The Replete Card Link By Tom Stone
With the kind permission of the Sixten Beme Estate, all his work on the Linking Card effect can now be disseminated to a new generation of magicians.
This ebook collects both previous manuscripts, and also describes Sixten Beme’s unpublished favourite handling for informal situations – that even fooled those who themselves performed Sixten’s original handling.
In 1979, Sixten Beme published his “The Complete Card Link” – where the centers are torn out off two cards, and then the remaining outer card frames are made to magically link together into a chain. Without a single false move, everything is then handed over directly to the audience, in a permanently linked condition. It created a buzz on its release, and it was performed in television by Doug Henning, Paul Daniels and others.
In 1996, Sixten published his second take on the effect “One Card Link”, where both card frames are torn from the same single card. Quite an accomplishment!
Sixten passed away in 2001 at the age of 76, right in the middle of preparing another set of his Complete Card Linking.
At the funeral, we all, both friends and family, shared wonderful and amusing stories about all the amazement Sixten had brought us. But now, both Sixten and his work is beginning to phase out of our collective memory, and it is way too early for that.
With the kind permission of the Sixten Beme Estate, all his work on the Linking Card effect can now be disseminated to a new generation of magicians.
This ebook collects both manuscripts, and also describes Sixten Beme’s unpublished favourite handling for informal situations – that even fooled those who themselves performed Sixten’s original handling.
Tom Stone about Sixten Beme:
I first met Sixten Beme when I was a teenager back in 1985, at a magic convention, where he quickly gave me an acute feeling of unreality, when he – seemingly without doing anything fishy at all – caused plainly impossible things to happen. A corner was torn from a card I had signed all over, and suddenly that corner changed color… still signed, and the torn edge still matched the rest of the card. The center of two cards were torn out, and the remaining outer frames suddenly penetrated each other and became a chain…

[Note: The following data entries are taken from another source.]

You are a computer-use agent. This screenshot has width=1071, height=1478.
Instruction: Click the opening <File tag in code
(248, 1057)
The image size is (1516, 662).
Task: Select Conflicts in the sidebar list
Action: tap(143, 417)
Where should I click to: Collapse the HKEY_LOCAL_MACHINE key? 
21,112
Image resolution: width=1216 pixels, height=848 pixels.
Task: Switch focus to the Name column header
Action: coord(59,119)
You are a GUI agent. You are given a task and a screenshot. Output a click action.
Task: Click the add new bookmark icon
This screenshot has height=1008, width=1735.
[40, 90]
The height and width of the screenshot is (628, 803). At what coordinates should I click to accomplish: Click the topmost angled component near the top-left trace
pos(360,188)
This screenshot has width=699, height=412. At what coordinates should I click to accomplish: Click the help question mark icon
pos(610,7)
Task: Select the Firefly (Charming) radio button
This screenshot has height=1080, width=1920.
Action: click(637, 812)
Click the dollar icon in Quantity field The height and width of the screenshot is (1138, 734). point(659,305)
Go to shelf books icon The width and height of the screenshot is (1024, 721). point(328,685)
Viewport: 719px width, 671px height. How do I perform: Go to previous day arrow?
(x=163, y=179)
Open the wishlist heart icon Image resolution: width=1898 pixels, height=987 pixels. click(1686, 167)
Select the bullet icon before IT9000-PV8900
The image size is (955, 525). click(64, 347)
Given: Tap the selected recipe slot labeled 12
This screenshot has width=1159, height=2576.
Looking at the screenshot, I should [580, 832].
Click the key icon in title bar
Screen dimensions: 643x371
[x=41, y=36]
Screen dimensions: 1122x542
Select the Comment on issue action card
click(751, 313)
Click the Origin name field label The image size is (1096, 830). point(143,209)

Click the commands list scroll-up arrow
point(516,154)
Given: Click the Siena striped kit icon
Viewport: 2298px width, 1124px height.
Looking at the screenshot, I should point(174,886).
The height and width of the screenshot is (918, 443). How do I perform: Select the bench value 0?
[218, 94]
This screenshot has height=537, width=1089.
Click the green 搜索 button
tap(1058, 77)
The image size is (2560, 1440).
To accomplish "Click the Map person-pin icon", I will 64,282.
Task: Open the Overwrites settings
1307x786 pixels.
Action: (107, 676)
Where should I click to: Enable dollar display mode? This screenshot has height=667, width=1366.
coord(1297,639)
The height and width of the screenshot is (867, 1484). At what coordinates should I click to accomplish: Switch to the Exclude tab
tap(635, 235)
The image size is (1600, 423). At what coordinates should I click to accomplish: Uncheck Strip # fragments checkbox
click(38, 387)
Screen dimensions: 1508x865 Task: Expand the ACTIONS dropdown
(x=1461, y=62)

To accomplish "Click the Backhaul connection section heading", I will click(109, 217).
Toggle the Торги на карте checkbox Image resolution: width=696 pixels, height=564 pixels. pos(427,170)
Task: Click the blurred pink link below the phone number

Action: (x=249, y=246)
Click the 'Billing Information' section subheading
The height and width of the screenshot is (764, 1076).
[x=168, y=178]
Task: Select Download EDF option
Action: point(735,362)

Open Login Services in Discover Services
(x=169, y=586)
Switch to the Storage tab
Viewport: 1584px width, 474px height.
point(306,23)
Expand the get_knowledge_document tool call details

I guess there was something in the way I looked at the pieces of cards afterwards, because after letting me stew in my own puzzlement for a few minutes, Sixten leaned closer to me, gave me a piercing look and said:
If these effects had been your ideas, how would you have solved it? What would you do, to come as close to this as possible? Think about it, then call me next week and tell me your solutions!
This was my first brainstorming challenge ever. And for the following two years, I would call Sixten over the phone once a week to tell him my latest solutions.
In many ways, it was Sixten’s brainstorming challenges that formed me and my approach to creating magic. I highly doubt any of my books would have become written, if I had not gotten this kick in the butt early on.